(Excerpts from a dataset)
____

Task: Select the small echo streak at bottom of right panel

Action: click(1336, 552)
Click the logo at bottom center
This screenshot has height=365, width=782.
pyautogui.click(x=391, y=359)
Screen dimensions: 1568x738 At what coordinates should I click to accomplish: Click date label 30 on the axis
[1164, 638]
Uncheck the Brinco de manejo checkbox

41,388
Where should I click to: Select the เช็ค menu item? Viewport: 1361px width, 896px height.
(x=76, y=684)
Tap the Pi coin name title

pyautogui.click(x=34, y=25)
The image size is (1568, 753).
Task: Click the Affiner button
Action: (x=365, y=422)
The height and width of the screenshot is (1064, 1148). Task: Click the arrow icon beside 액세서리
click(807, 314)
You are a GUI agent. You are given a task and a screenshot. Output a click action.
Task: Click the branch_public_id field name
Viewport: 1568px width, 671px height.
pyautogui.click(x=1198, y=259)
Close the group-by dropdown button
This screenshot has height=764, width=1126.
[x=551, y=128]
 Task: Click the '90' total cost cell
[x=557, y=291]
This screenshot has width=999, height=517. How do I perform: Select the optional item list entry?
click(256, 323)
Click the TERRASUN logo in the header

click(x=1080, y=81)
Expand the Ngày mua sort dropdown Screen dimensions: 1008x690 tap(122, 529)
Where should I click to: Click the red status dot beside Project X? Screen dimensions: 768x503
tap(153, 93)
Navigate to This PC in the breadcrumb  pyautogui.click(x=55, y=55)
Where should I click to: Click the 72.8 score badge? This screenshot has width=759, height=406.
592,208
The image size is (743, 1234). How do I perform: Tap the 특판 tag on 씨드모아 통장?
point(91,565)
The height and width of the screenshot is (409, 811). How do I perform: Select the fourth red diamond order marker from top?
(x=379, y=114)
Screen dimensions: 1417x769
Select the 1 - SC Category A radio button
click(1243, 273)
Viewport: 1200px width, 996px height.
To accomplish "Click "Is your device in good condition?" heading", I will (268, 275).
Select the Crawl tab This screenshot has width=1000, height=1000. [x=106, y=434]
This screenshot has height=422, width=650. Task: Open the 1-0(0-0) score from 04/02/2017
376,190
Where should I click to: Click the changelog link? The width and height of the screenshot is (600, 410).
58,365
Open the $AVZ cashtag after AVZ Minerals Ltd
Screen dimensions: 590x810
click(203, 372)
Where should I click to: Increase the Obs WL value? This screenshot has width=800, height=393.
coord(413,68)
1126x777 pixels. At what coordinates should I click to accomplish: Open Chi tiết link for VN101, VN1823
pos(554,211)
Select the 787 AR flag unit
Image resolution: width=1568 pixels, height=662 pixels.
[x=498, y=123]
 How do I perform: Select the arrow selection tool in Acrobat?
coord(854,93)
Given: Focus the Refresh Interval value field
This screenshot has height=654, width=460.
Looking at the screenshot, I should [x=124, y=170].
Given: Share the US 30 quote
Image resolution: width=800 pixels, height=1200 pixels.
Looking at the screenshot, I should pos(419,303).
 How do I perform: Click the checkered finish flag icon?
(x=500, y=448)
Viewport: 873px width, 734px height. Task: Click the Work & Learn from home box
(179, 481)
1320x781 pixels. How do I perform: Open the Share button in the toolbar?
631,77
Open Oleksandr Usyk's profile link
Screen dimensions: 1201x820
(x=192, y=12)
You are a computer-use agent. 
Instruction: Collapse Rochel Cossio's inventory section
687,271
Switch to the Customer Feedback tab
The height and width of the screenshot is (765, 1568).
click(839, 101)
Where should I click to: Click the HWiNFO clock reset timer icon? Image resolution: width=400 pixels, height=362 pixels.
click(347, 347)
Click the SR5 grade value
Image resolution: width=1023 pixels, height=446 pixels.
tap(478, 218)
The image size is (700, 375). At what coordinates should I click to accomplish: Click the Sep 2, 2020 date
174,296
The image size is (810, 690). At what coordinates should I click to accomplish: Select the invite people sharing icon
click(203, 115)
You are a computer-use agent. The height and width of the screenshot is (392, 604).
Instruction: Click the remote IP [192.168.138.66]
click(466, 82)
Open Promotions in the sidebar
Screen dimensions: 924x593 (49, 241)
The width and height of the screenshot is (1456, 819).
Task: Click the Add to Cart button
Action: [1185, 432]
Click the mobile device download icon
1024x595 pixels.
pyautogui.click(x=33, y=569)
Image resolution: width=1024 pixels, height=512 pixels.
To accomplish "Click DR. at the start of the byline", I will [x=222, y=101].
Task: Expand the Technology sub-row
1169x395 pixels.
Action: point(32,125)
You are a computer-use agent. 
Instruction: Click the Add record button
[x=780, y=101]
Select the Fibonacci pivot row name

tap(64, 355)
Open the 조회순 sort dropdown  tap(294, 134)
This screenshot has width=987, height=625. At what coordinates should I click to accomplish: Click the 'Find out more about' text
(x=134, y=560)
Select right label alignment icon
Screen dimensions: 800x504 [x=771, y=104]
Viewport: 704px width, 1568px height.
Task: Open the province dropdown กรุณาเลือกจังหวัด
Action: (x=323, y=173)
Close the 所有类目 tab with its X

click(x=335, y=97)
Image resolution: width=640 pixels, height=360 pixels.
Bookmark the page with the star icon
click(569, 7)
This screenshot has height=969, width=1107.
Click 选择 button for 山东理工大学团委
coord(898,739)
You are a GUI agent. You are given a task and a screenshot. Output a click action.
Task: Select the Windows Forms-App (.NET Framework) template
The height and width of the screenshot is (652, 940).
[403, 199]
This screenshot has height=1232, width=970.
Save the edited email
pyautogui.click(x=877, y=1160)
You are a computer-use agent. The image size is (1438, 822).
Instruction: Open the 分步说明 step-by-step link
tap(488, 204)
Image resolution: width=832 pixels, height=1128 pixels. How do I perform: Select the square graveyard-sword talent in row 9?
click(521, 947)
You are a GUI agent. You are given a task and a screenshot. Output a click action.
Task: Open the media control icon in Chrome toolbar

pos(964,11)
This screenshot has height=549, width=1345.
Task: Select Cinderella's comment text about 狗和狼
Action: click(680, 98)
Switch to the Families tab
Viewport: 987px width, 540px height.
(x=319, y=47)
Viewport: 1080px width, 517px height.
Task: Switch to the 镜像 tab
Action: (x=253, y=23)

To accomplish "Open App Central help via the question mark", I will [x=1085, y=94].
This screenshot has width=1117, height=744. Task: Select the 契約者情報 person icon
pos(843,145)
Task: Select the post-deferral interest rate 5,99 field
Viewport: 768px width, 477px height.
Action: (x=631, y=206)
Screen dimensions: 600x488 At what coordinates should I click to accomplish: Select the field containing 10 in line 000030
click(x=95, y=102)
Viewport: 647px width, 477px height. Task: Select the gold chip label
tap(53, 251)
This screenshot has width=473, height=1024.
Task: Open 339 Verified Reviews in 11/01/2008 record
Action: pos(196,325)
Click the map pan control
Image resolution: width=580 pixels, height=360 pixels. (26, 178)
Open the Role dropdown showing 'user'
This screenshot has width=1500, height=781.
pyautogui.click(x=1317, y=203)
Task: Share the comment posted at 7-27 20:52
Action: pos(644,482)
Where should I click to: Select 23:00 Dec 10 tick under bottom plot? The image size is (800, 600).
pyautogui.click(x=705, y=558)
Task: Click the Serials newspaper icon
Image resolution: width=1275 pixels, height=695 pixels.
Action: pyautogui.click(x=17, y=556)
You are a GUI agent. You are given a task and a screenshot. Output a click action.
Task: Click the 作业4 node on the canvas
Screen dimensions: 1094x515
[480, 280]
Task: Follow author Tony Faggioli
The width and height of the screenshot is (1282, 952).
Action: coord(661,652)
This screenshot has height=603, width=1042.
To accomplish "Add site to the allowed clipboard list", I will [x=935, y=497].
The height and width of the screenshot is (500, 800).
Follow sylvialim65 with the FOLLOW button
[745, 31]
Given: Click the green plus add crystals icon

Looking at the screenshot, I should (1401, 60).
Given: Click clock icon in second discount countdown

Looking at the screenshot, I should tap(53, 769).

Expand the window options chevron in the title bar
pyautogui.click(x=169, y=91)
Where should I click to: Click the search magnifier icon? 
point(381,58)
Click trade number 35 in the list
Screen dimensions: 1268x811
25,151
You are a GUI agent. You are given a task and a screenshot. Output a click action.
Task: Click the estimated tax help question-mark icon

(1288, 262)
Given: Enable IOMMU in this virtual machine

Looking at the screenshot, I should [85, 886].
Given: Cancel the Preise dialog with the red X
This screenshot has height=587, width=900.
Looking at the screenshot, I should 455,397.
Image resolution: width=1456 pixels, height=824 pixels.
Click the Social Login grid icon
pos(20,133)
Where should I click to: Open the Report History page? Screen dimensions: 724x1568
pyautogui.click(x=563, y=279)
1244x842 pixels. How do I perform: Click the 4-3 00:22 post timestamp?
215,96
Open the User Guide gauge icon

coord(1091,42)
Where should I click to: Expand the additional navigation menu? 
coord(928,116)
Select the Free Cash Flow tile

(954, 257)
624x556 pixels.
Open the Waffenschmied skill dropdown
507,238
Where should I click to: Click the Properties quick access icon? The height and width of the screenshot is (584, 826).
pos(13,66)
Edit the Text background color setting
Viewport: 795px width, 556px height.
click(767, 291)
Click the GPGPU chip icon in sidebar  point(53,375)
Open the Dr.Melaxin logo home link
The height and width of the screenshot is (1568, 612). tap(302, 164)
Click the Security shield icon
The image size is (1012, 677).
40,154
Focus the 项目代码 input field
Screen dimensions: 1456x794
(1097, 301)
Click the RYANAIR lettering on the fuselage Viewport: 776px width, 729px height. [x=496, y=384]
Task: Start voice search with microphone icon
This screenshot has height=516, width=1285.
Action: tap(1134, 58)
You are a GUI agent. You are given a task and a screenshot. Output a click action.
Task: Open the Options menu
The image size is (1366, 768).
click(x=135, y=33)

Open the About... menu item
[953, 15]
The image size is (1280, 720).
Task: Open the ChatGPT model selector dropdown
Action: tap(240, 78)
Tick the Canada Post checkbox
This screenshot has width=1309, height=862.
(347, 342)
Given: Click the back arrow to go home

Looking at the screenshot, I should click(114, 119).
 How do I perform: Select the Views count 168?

____

== Task details ==
How many lines of the data above include the word "Focus"? Only that number should be returned.

== Your response ==
2